# start of Entries provided

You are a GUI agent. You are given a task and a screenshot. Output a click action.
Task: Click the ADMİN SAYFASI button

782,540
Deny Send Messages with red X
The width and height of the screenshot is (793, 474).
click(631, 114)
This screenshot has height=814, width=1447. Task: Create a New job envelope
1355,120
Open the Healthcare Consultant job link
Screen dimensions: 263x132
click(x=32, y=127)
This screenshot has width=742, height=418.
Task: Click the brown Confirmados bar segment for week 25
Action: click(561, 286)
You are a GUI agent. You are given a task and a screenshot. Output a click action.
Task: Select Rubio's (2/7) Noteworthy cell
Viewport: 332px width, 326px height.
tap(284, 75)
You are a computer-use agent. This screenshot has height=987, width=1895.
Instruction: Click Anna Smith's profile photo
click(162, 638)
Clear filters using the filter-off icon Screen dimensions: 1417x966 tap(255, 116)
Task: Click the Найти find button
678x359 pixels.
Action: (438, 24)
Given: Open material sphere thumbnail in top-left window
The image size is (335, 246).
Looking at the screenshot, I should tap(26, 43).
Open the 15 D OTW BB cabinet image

# end of Entries provided

## Written exercise
Please copy every row above word for word, keeping each line the same.

## Written response
You are a GUI agent. You are given a task and a screenshot. Output a click action.
Task: Click the ADMİN SAYFASI button

782,540
Deny Send Messages with red X
The width and height of the screenshot is (793, 474).
click(631, 114)
This screenshot has height=814, width=1447. Task: Create a New job envelope
1355,120
Open the Healthcare Consultant job link
Screen dimensions: 263x132
click(x=32, y=127)
This screenshot has width=742, height=418.
Task: Click the brown Confirmados bar segment for week 25
Action: click(561, 286)
You are a GUI agent. You are given a task and a screenshot. Output a click action.
Task: Select Rubio's (2/7) Noteworthy cell
Viewport: 332px width, 326px height.
tap(284, 75)
You are a computer-use agent. This screenshot has height=987, width=1895.
Instruction: Click Anna Smith's profile photo
click(162, 638)
Clear filters using the filter-off icon Screen dimensions: 1417x966 tap(255, 116)
Task: Click the Найти find button
678x359 pixels.
Action: (438, 24)
Given: Open material sphere thumbnail in top-left window
The image size is (335, 246).
Looking at the screenshot, I should tap(26, 43).
Open the 15 D OTW BB cabinet image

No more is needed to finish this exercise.